More than 100,000 flags a year are flown on three poles at the base of the dome of the Capital building. One of these flags can be bought for$30 or less depending, on the size and fabric of the flag. Americans have spent $2.2 million on these flags.
Government employees fly flags on these poles at least 250 days a year. They hoist up a flag as much as a couple thousand times a day. Each flag is flown for a few minutes. Between 300-400 flags are flown each day. More flags are hoisted up on important days like Memorial Day, Veterans Day, July 4, and September 11. The largest number of flags flown was 10,471, on the bicentennial in 1776.
The nonprofit program began when a congressman requested an old flag from the capital building 73 years ago. Now requests come through all 535 members of Congress.
A U.S. flag flown in the Indian War era was found last month by the Hugh Dancy American Legion Post 134 as they were preparing to retire some old flags. The flag is six feet by eight feet. It has 38 stars in six rows and grey stripes instead of white. The flag was made after Colorado became a state on August 1, 1876 and before North Dakota became a state on November 2, 18889. This flag could be one of the 27 official designs of the U.S. flag.
U.S. history instructor at the University of Memphis Douglas Cupples believes that a Southern group may have wanted to symbolize the reunification of the country after the Civil War. The grey stripes probably represent the South’s confederate heritage. The stars upside down and hand-sewn. Often the U.S. flags for military units were made by wives, sisters, and girlfriends.

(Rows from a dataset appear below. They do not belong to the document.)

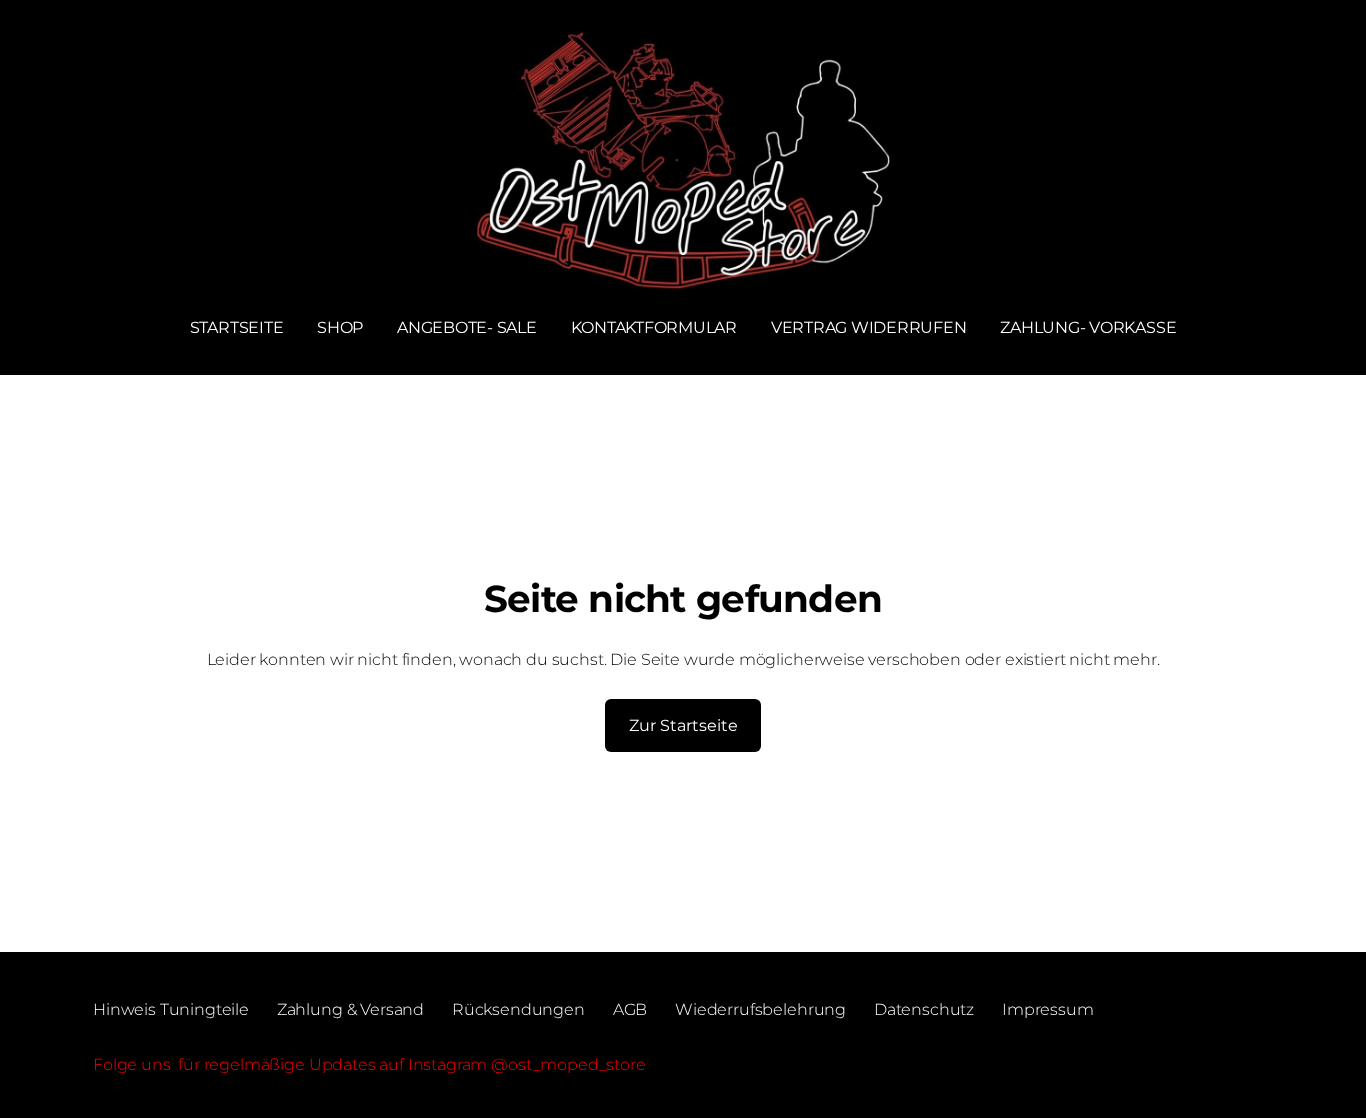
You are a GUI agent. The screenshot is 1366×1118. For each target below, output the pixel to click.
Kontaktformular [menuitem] (654, 327)
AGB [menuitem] (630, 1009)
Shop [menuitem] (340, 327)
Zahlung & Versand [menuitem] (350, 1009)
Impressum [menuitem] (1048, 1009)
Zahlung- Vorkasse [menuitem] (1088, 327)
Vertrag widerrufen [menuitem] (869, 327)
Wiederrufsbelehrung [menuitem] (760, 1009)
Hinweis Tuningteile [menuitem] (171, 1009)
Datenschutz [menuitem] (924, 1009)
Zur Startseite (683, 725)
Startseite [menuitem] (237, 327)
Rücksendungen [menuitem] (518, 1009)
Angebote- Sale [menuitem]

Mike Ehredt will be running cross-country and placing flags at every mile in order to honor U.S. soldiers who have died in Iraq. Each flag has a yellow ribbon attached with the name of a fallen American service member on it. Ehredt has already worn out 8 pairs of shoes and drank 20 gallons of chocolate milk. He runs 30 miles a day. The 4,500 mile run is expected to take 5 months. Ehrad is a retired postal worker and army veteran. The location of each flag, the names of the soldiers, and Ehredt’s current position can be found on his website Project America Run.
Ehredt says that fewer than 50 people have run coast to coast and most of them have used support staff. Ehredt is running alone. He is bringing with him a three wheeled stroller , a cellphone, GPS device, and a computer. Each night he stays with people recommended by friends or the local Chamber of Commerce.
The New York Says Thank You Foundation is donating a 20-foot-by-30-foot flag which was found at ground Zero to the National September 11 Memorial Museum. The flag was spotted hanging from some scaffolding on September 12. It is now known as the national 9/11 Flag.
Recovery workers noticed the tattered flag in the early morning of September 12. It was caught on the scaffolding of the damaged building at 90 West St. Workers had to wait a couple of months until it was safe to take the flag down. Half the fabric was gone and the remaining piece of the flag was faded and torn. The remains of the flag was but into a black plastic bag with the intention of giving it a retirement ceremony. However, it stayed in storage for seven years.
In 1998 it was taken to Greensberg, Kansas on the New York Says Thank You Foundation trip to help rebuild after the city was ravaged by a tornado. Women from the senior center used nine flags recovered from their town to reconstruct the flag.
The flag is now on a two-year national tour. Fabric from flags retired from all 50 States will sewn into the Flag to restore its 13-stripe format. People being honored for national service from all 50 States will add stitching to the flag.